You can use (backslash) before dollar sign to escape it.

Example:

<script tal:attributes="src string:\${viewlet/portal_url}/++resource++${namespace_package}.${package}/theme.js" type="text/javascript"></script>

Conditions and branching

If you need to have if, for and buddies in the templates see Cheetah manual.

Example

Local commands

Local commands define insert snippets which will be injected to the existing files.

The marker for snippet injects is:

-*- extra stuff goes here -*-

You need to put it to the comment format of the file type. Example for XML would be (configure.zcml_tmpl):

<!-- -*- extra stuff goes here -*- -->

Local command injection templates have _insert in their filename extension.
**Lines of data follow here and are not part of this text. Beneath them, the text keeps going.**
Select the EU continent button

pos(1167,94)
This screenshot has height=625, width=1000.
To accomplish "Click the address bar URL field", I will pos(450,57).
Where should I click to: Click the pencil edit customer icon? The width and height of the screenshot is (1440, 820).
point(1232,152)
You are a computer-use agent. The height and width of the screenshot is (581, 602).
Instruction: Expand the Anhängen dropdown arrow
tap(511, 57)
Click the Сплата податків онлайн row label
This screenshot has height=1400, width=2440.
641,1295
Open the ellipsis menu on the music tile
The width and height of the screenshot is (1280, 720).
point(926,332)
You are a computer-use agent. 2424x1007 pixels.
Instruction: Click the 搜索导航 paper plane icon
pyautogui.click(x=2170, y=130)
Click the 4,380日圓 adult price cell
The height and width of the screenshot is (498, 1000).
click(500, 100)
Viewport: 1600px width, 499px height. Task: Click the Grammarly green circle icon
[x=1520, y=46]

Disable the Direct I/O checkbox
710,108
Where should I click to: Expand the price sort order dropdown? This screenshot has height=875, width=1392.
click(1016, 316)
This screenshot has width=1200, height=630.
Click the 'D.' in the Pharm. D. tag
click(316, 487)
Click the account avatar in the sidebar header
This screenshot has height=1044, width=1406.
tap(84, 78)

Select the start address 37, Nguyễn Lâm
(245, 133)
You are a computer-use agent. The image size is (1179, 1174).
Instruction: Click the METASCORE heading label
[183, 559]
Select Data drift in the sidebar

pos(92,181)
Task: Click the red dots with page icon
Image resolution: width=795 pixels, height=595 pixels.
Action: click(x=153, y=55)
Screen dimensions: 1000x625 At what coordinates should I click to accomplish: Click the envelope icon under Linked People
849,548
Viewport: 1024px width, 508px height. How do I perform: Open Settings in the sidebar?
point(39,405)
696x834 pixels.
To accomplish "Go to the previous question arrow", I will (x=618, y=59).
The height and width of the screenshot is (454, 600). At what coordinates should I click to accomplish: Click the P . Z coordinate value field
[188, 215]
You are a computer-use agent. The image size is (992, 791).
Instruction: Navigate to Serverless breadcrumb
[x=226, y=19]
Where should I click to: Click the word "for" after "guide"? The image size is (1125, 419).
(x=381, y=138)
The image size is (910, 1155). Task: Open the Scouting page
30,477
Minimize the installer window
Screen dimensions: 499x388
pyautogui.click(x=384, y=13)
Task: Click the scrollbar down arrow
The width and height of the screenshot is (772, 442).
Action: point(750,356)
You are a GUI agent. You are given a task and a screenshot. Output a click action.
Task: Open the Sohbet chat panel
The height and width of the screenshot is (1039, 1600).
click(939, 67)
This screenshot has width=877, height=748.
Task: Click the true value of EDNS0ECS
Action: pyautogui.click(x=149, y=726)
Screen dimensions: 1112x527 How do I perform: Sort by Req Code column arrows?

Then the local command injection snippet configure.zcml_insert look like:

<plone:behavior
    title="${behavior_name}"
    description="${behavior_description}"
    provides="${behavior_short_dottedinterface}"
    factory="${behavior_short_dottedadapter}"
    for="plone.dexterity.interfaces.IDexterityContent"
    />

More information

Some examples

Testing the templates

ZopeSkel provides some doctest based testing facilities to hook your templates to automatic testing facilities, mainly for the regression testing.

Examples

Developing template egg with paster and buildout.cfg

The preferred method to run paster with Plone is to have it automatically pulled in and configured for you by buildout.

develop-eggs

You need to specially mention to buildout which Python eggs are in source code form.

  • You can use develop-eggs directive
  • You can use buildout extensions designed for source code and version control management, like mr.developer.

Then you need to declare [paster] part and section in buildout.cfg:

parts =
    ...
    paster

develop-eggs =
        src/yourcompany.templates

[paster]
recipe = zc.recipe.egg
# Include your own template egg here.
# Note that ${instance} section name should be the section name
# for plone.recipe.zope2instance from your buildout.cfg
eggs =
        PasteScript
        ZopeSkel
        yourcompany.templates
        ${instance:eggs}

Rerun buildout.

Now when you run paster command it should show your custom template:

bin/paster create --list-templates
...
Available templates:
  archetype:          A Plone project that uses Archetypes content types
  basic_namespace:    A basic Python project with a namespace package
  basic_package:      A basic setuptools-enabled package
  basic_zope:         A Zope project
  gomobile_theme:     A theme for Go Mobile for Plone <---- you should see yours somewhere here
  kss_plugin:         A project for a KSS plugin

Testing the generated product

This checks that your template generates viable code. We use package called gomobiletheme.yourcompany in this examples.

Steps

Generate a product skeleton using paster in non-interactive mode

rm -rf src/gomobiletheme.yourcompany ; bin/paster create --no-interactive -v -f -o src -t gomobile_theme gomobiletheme.yourcompany

Note

Use -f switch or you might encounter problems with template inheritance.

See paster bug regarding template inheritance and -f switch.

Put the newly created add-on skeleton to buildout.cfg in develop eggs and eggs:

eggs =
        gomobiletheme.yourcompany

develop-eggs =
        src/gomobiletheme.yourcompany

Run buildout

bin/buildout

Run testrunner for the created add-on

bin/test -s gomobiletheme.yourcompany

See bin/paste create --help for other useful debug switches.